Pixel coordinate grounding data
────────────────────

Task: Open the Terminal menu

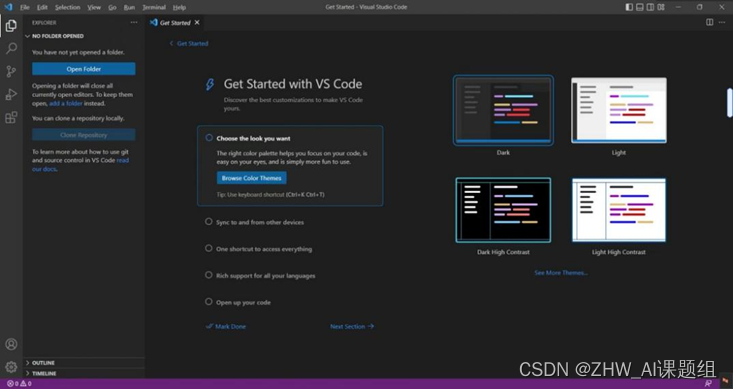Action: coord(154,7)
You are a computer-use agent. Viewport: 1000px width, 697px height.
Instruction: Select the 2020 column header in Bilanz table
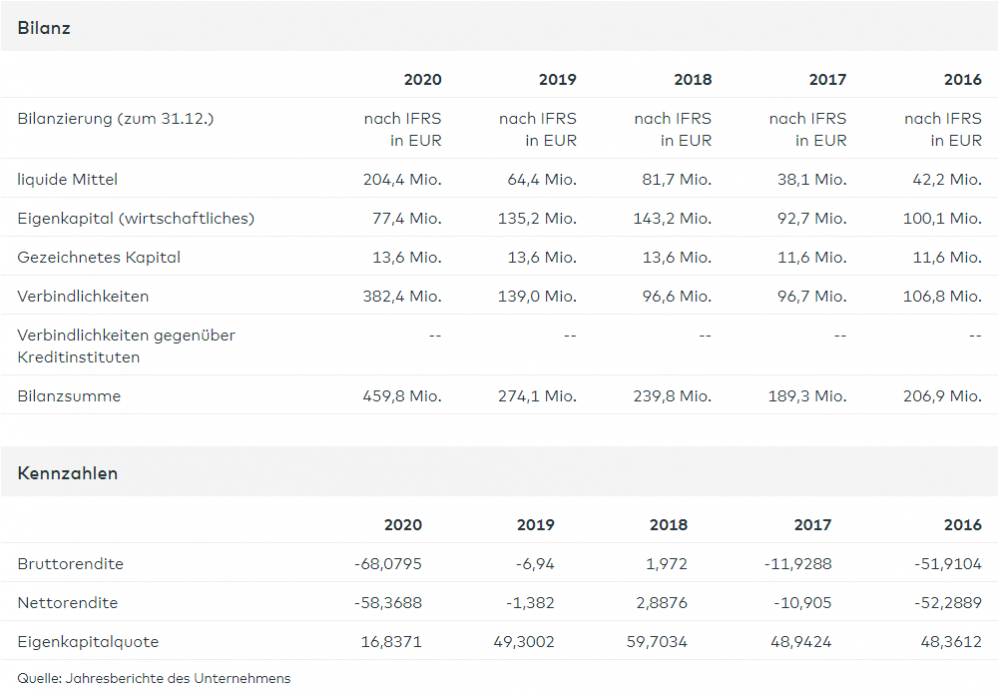[x=422, y=79]
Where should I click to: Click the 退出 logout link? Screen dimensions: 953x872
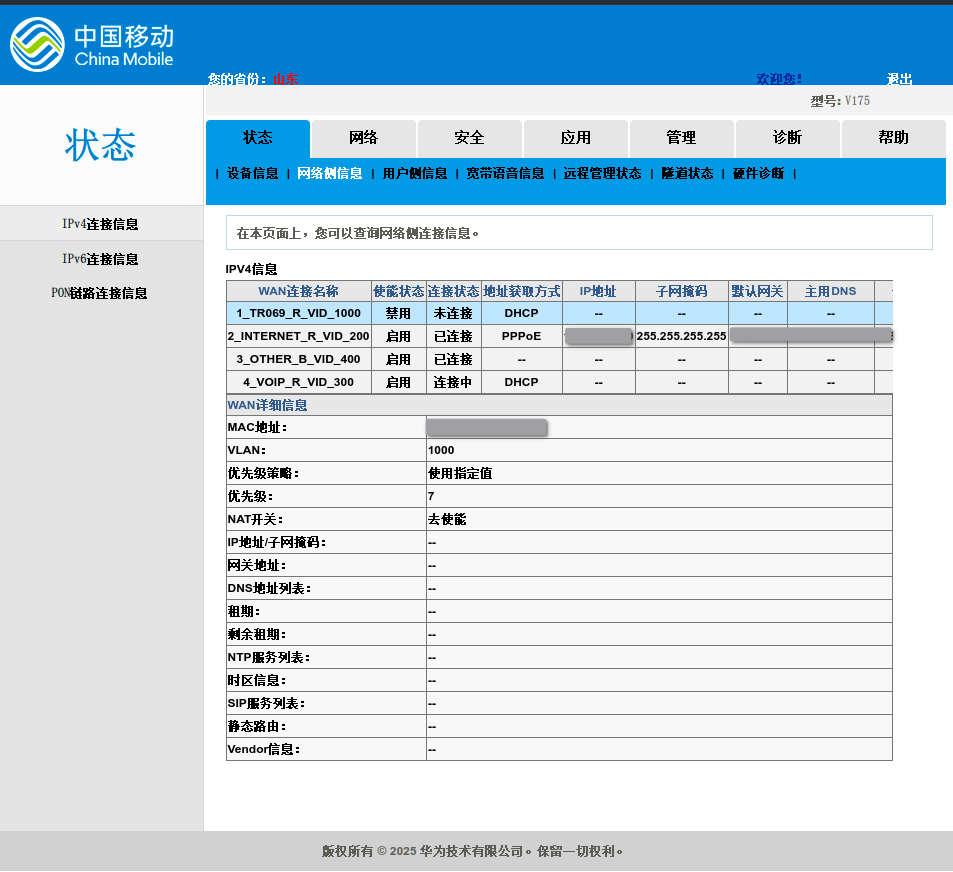[x=899, y=79]
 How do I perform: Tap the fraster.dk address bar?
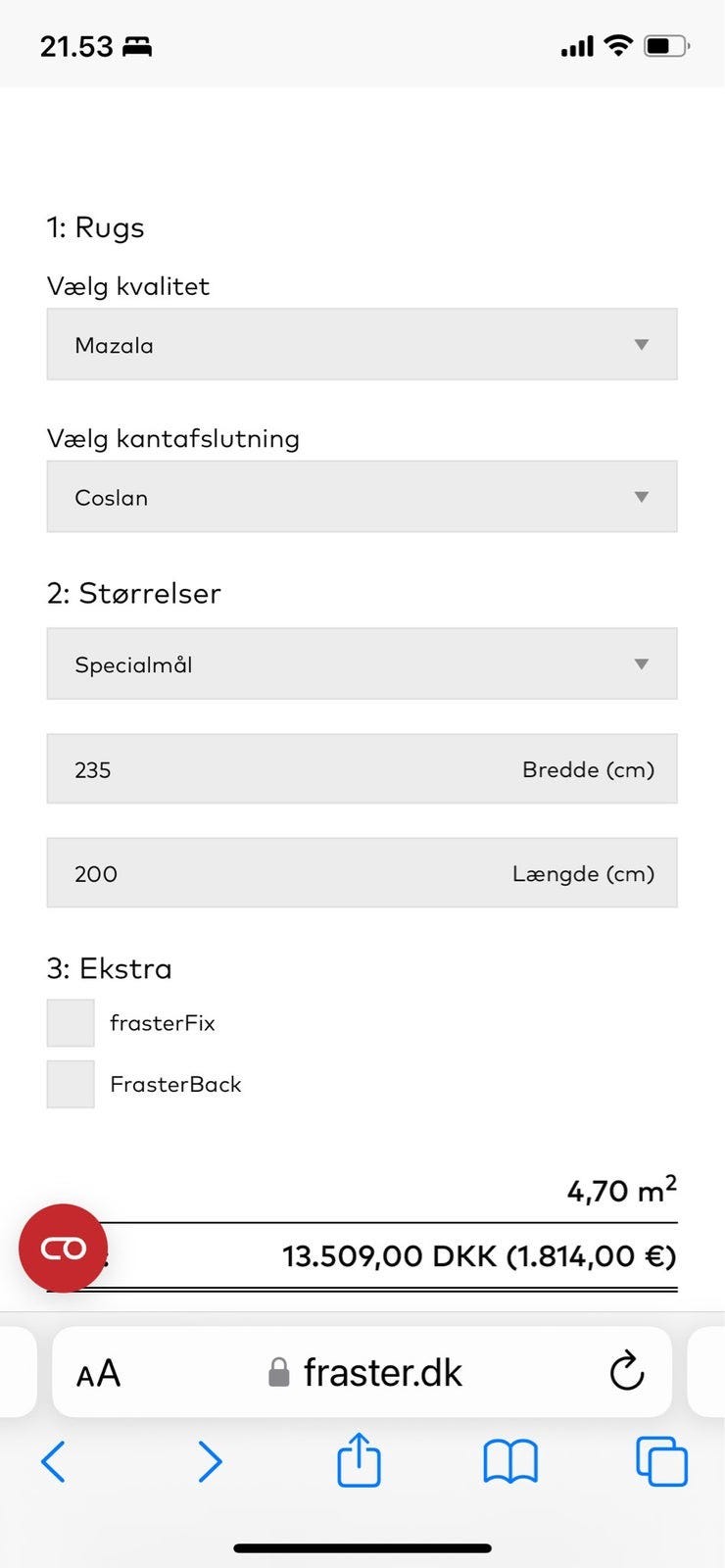click(x=382, y=1373)
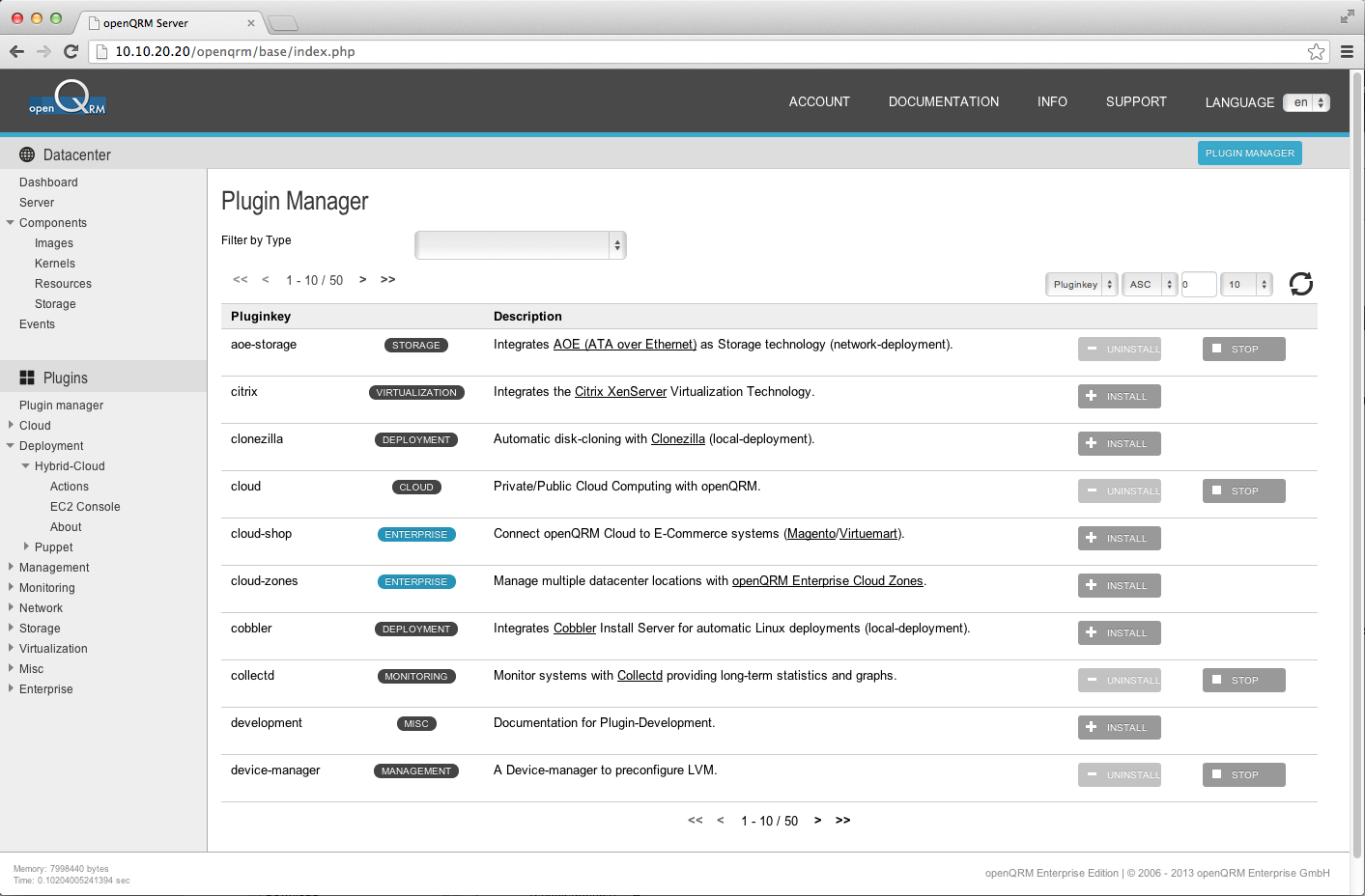This screenshot has width=1365, height=896.
Task: Open the DOCUMENTATION menu
Action: click(x=943, y=101)
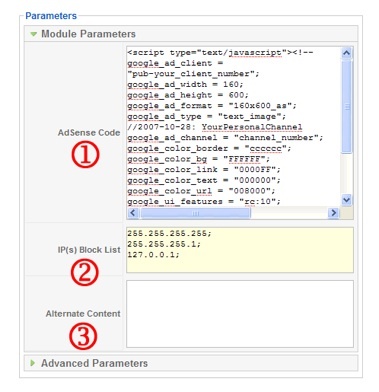Click inside the Alternate Content text area
Viewport: 379px width, 392px height.
tap(240, 314)
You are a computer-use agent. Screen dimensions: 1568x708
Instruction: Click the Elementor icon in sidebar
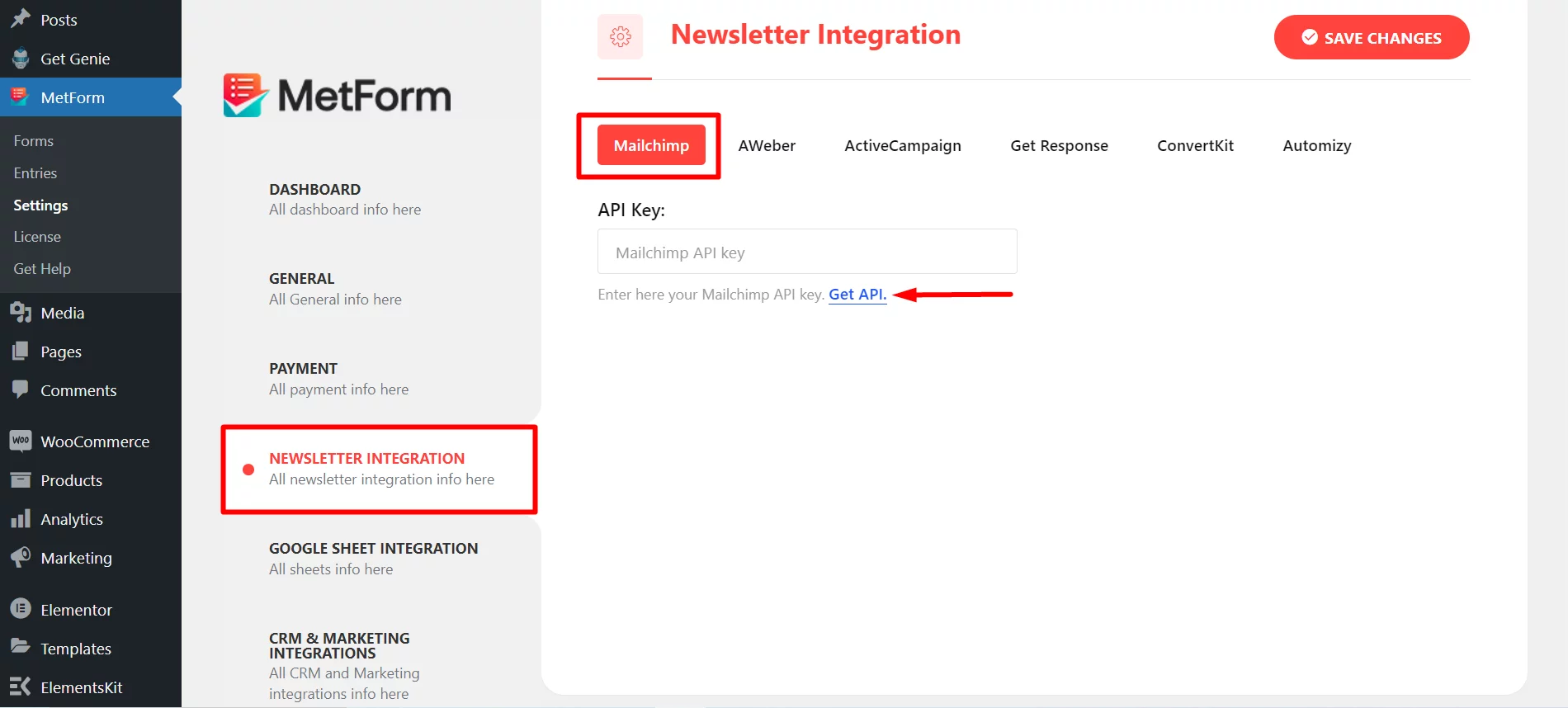(x=21, y=609)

────────────────────

→ **Aim of the task**: What you return should match the records above word for word, minus the pictures.

→ **Exercise result**:
Task: Open the Terminal menu

Action: coord(154,7)
You are a computer-use agent. Viewport: 1000px width, 697px height.
Instruction: Select the 2020 column header in Bilanz table
[x=422, y=79]
Where should I click to: Click the 退出 logout link? Screen dimensions: 953x872
[x=899, y=79]
 How do I perform: Tap the fraster.dk address bar?
click(x=382, y=1373)
This screenshot has width=1365, height=896.
Task: Open the DOCUMENTATION menu
Action: click(x=943, y=101)
Click inside the Alternate Content text area
Viewport: 379px width, 392px height.
tap(240, 314)
You are a computer-use agent. Screen dimensions: 1568x708
Instruction: Click the Elementor icon in sidebar
(x=21, y=609)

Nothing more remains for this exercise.